Live 3-D imaging highlights cellular activity during embryonic heart development

Live imaging techniques have given Spanish researchers deeper insight into the development of the embryonic heart in mice. Their analysis reveals the coordination that occurs between cardiac progenitor cells – cells similar to stem cells that can change into another specific type of cell during heart development. They found that progenitor cells go through alternate phases of changing into cardiac muscle (differentiation) to initiate early heart function, and contribute to cardiac morphogenesis. The study, which was originally published as a preprint in bioRxiv, appears today in the journal eLife.

"Previous studies have shown that two populations of progenitor cells are involved in vertebrate heart development: first heart field (FHF) cells and second heart field (SHF) cells," explains lead author Kenzo Ivanovitch of the Spanish National Cardiovascular Research Center (CNIC). "FHFs are recruited early in development to form the initial shape of the heart tube, and SHFs are brought in later to extend the length of the tube. However, until now, both the exact role of cell differentiation and cellular movements during heart development have not been captured."
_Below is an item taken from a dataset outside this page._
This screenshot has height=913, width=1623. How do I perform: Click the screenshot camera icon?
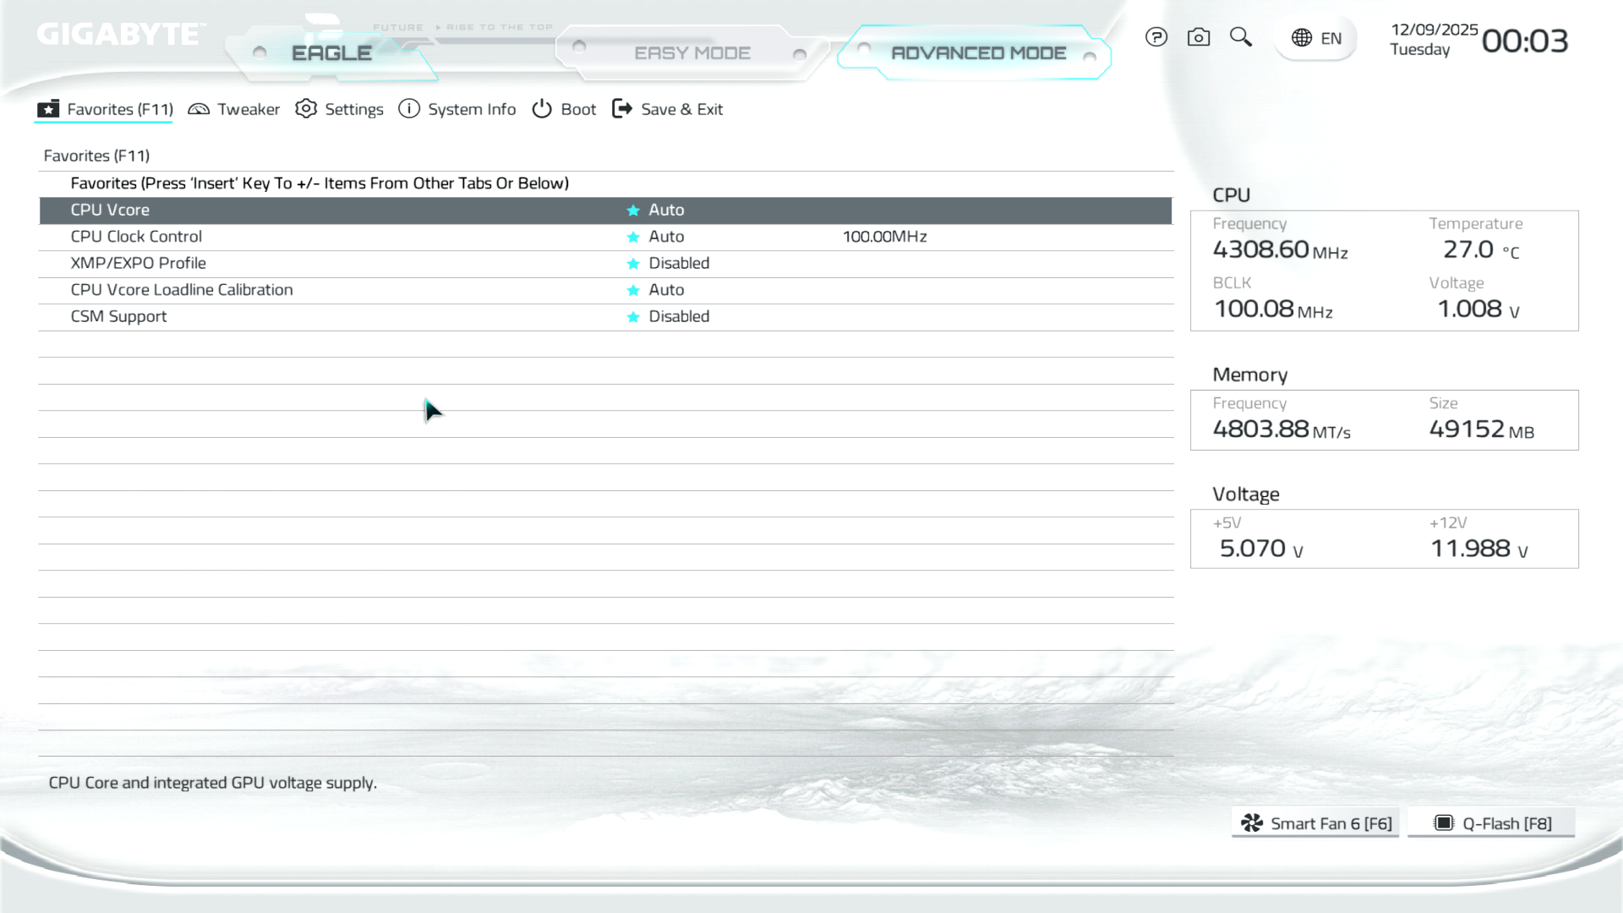[1198, 37]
To look further into this process, Ivanovitch and his team, including Susana Temiño, a technician at CNIC, established a whole-embryo, live-imaging method based on two-photon microscopy that allows tracking tissues at the cellular level. Using various genetic tracing tools, they labeled progenitor and differentiated cells and tracked them in 3-D over time. They then combined these images with 3-D reconstructions of the heart tube at multiple stages of development.

"Our images showed three distinct phases of heart tube formation," explains Ivanovitch. "During an initial phase, FHF cells differentiate rapidly to form a cardiac crescent, while limited morphogenesis takes place. In the second stage, there are no differentiation events, but extensive morphogenesis results in the fully formed heart tube. And in the third and final phase, cardiac cell differentiation resumes and contributes to the known SHF-derived regions of the heart. This tightly regulated schedule allows the young heart to start working as the embryo requires, while simultaneously building the complex architecture of the final, definitive organ."

These findings highlight the essential role that FHF and SHF cells play in embryonic heart development and reveal tissue-level coordination between alternating phases of differentiation and morphogenesis during the formation of the heart tube.

Senior author Miguel Torres, Group Leader at CNIC, says, "In the future, we hope that building on this work will help reveal new mechanisms of organogenesis. This would have important implications for greater understanding of both normal heart development and the origins of abnormalities in newborn babies."